Changing the brain into a chemical reaction flask in the long-run benefits nobody. Fortunately, our organism reaches back to balance with time. And love? It comes and it goes… changes, matures, and evolves. It is mostly due to the mentioned hormones: oxytocin, vasopressin, testosterone, and oestrogen. The former two are the so-called attachment hormones secreted during close (also intimate) contact with a loved one. Their level is affected by the storm of neurotransmitters during the early stage of attraction. Stabilising the level of these hormones lets us control the first rapid signs of feelings and turn them into mature love. Especially interesting is the oxytocin; its effect is connected with alleviating stress, decreasing blood pressure, and even painkilling effect to which women react more strongly, according to research. Oxytocin is responsible for strong motherly love, and its regular secretion creates attachment and makes building bonds easier.

Therefore, if you want to keep someone’s affection, you have better hug them instead of buying a new gadget. Indeed, a brief release of dopamine might make that person happy, but at the same time might cause a rapid decrease in mood when the gadget is not new anymore.

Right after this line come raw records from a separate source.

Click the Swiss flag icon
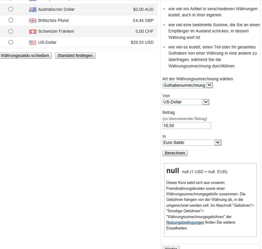This screenshot has width=262, height=249. click(x=33, y=32)
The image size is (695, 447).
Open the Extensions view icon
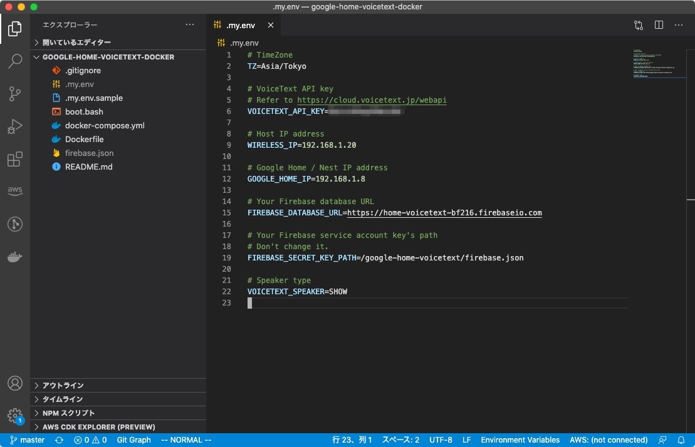[15, 159]
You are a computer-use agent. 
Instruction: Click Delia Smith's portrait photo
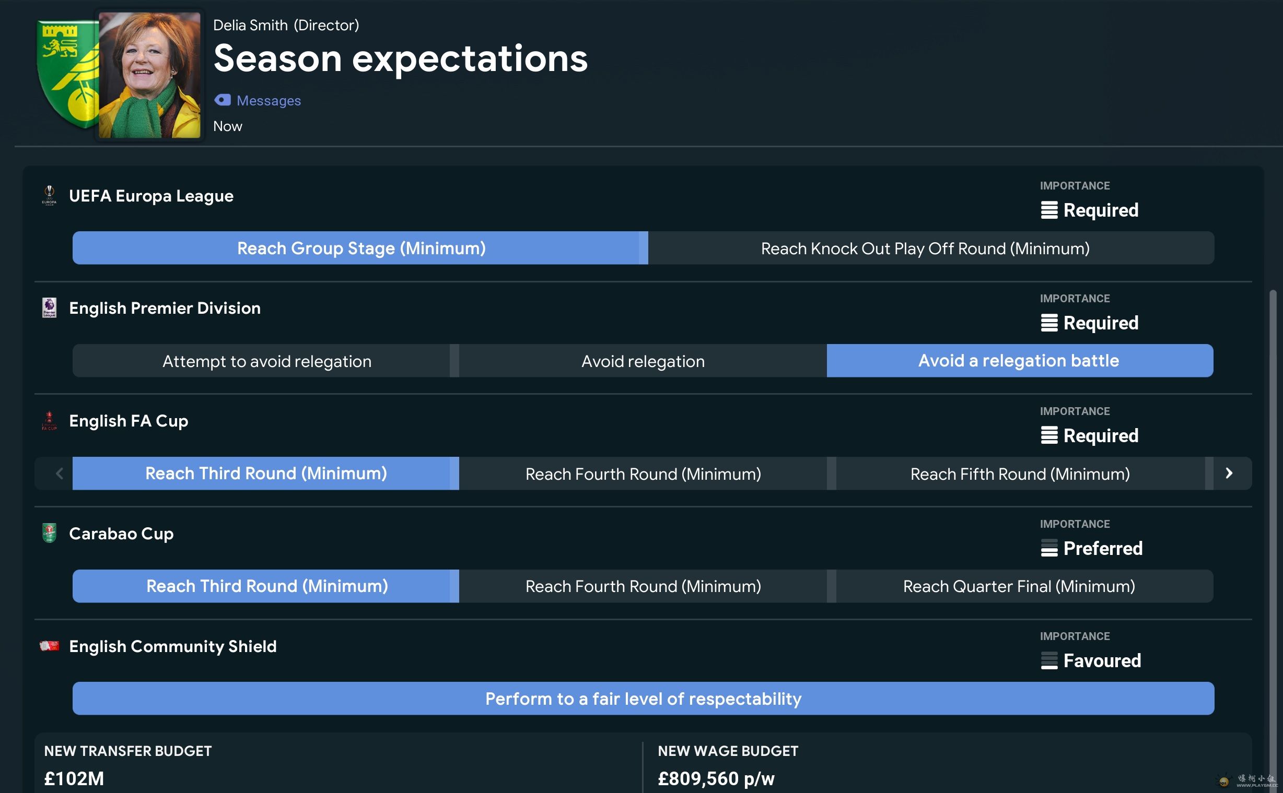tap(150, 75)
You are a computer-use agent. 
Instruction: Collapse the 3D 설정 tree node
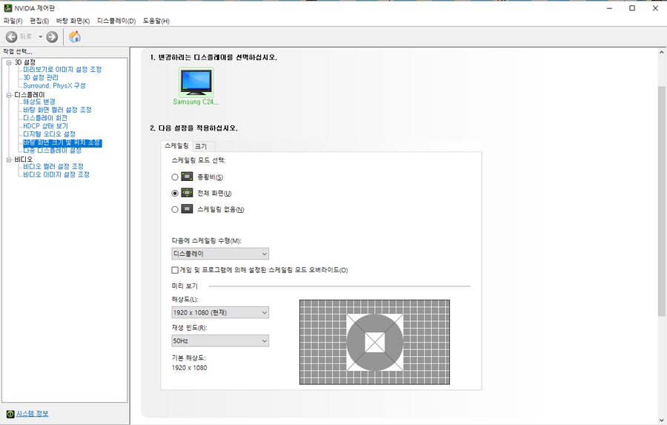(8, 62)
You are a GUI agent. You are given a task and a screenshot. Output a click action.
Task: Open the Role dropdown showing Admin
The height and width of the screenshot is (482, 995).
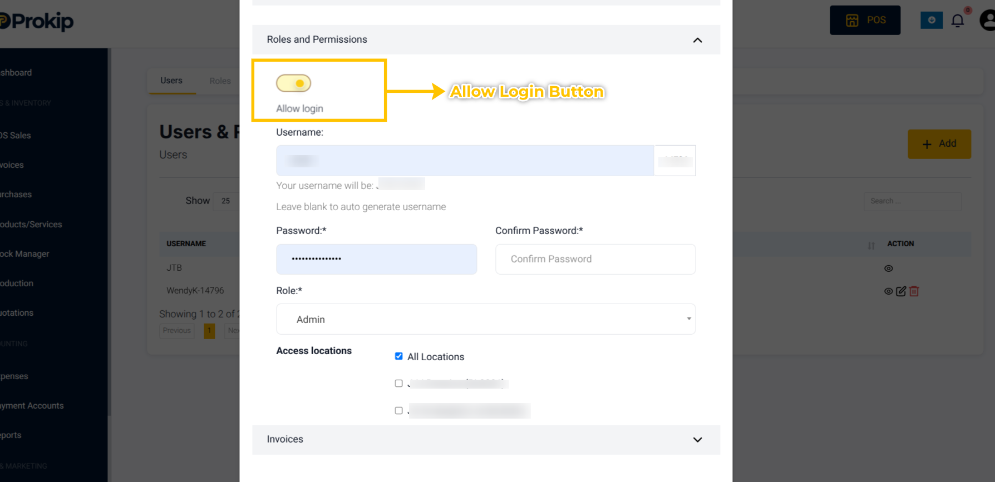point(486,319)
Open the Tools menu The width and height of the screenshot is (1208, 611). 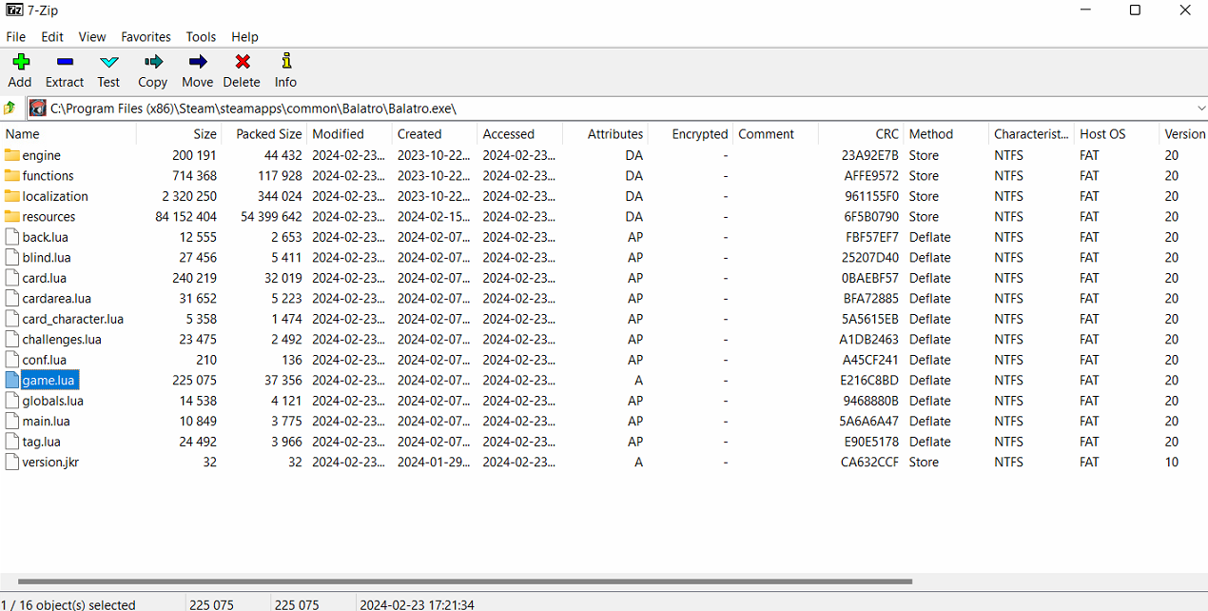tap(201, 37)
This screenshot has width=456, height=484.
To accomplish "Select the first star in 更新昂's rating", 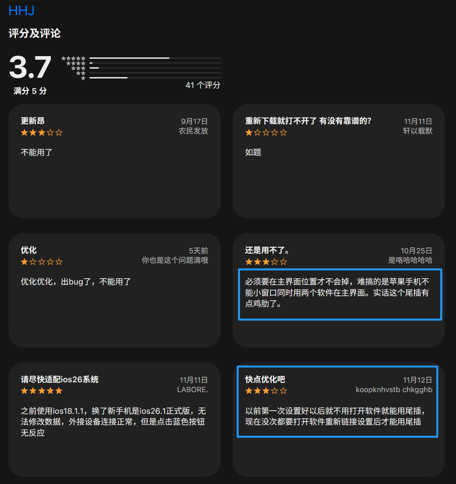I will (24, 132).
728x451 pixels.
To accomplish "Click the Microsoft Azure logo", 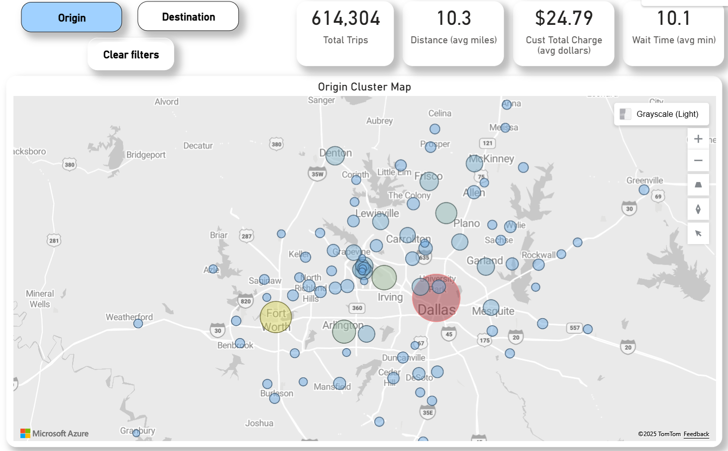I will click(x=54, y=434).
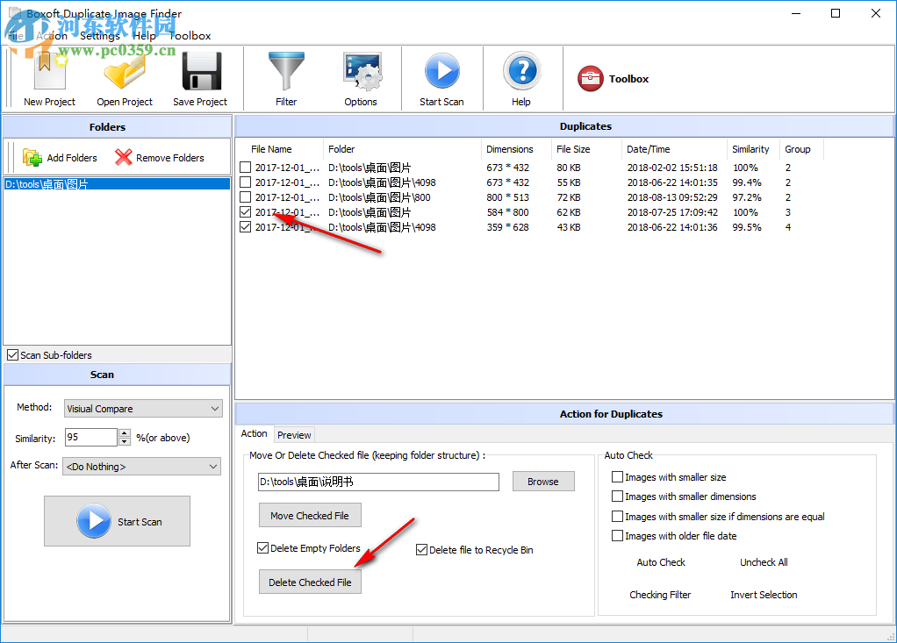897x643 pixels.
Task: Click Delete Checked File button
Action: 309,582
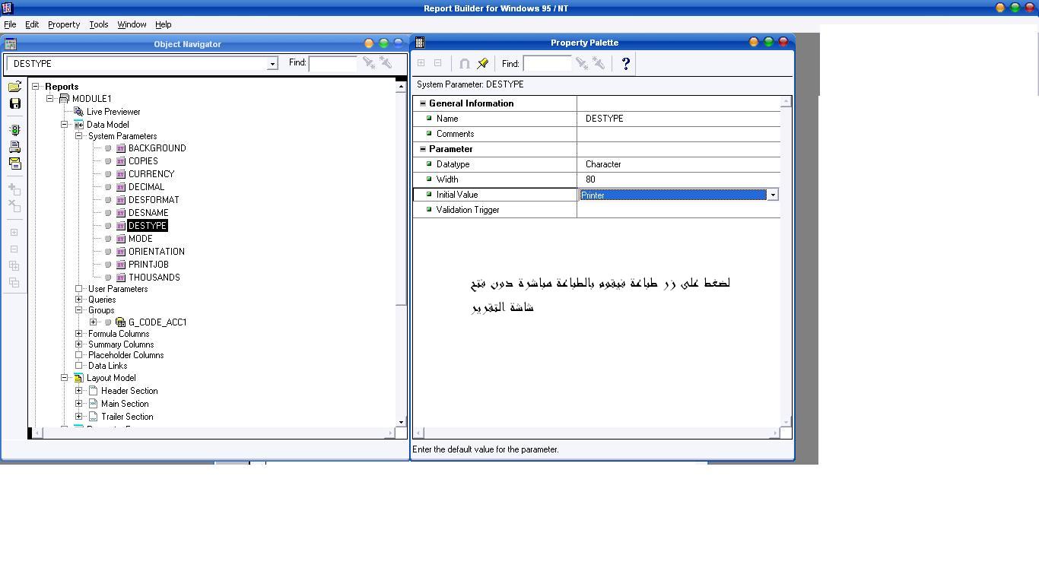Toggle the Freeze/Unfreeze pushpin in Property Palette

tap(482, 64)
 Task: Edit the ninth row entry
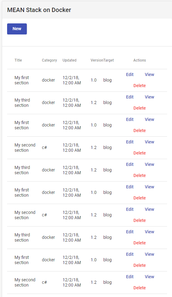pos(130,254)
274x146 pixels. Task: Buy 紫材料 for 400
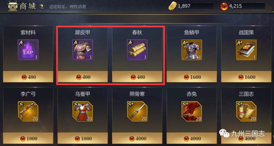(28, 77)
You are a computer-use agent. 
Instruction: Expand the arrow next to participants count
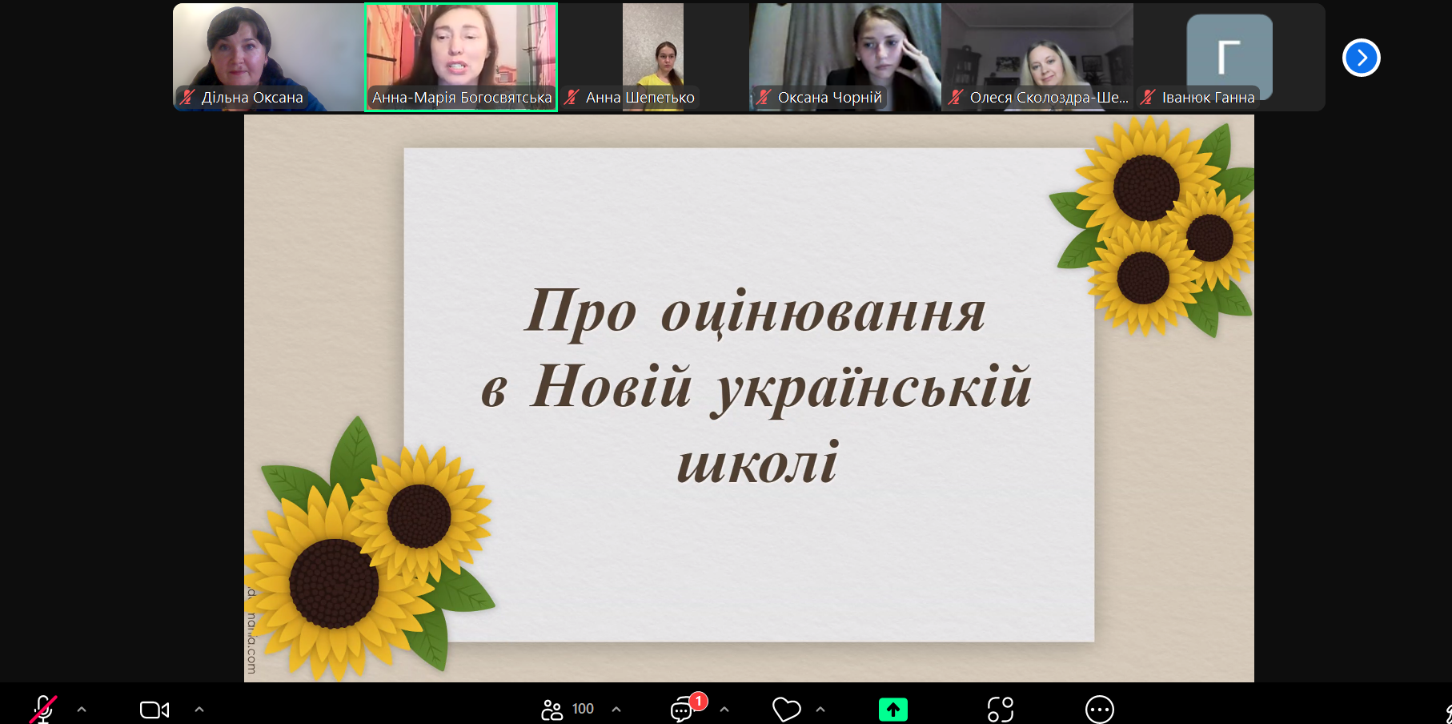pyautogui.click(x=616, y=710)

However, in men, vasopressin is more important; although it works similarly to oxytocin, it additionally triggers the need of taking care of the safety of loved ones. Interestingly, with the lapse of time, the brain influenced by subsequent doses of vasopressin might, among others, decrease the level of testosterone, thus, contributing to building a relationship based on mutual agreement and safety. A visible symptom of the fluctuation of testosterone can be the “daddy belly” commonly associated with good cooking and the way to a man’s heart through his stomach. Meanwhile, gentlemen, it is a way cunningly designed by the nature to restrain our youthful and stimulated by the men’s hormone carelessness and tendencies to take risks. Nonetheless, if men want to stay attractive, they should take care of their most important hormone by maintaining its secretion through leading a healthy and active lifestyle. It is easier for men anyway as contrary to women they have to manage only this one particle. We have to remember that sex hormones have the most important impact on perceiving our attractiveness; they modify not only our appearance but also behaviour or even… smell. However, gender is the topic for an entirely different story; all the more, not only the very love but also the Day of Love should discriminate no option.

How to not get lost in this dense solution of chemical substances responsible for our feelings? Unfortunately, recommended caution and calm are worth as much as online consultation in the case of an emergency. Let ourselves go with the flow of this chemical flood while trying to avoid perils.

The more we learn about the chemistry of love, the less surprised I am that exactly two weeks after the Day of Love we celebrate the Rare Disease Day.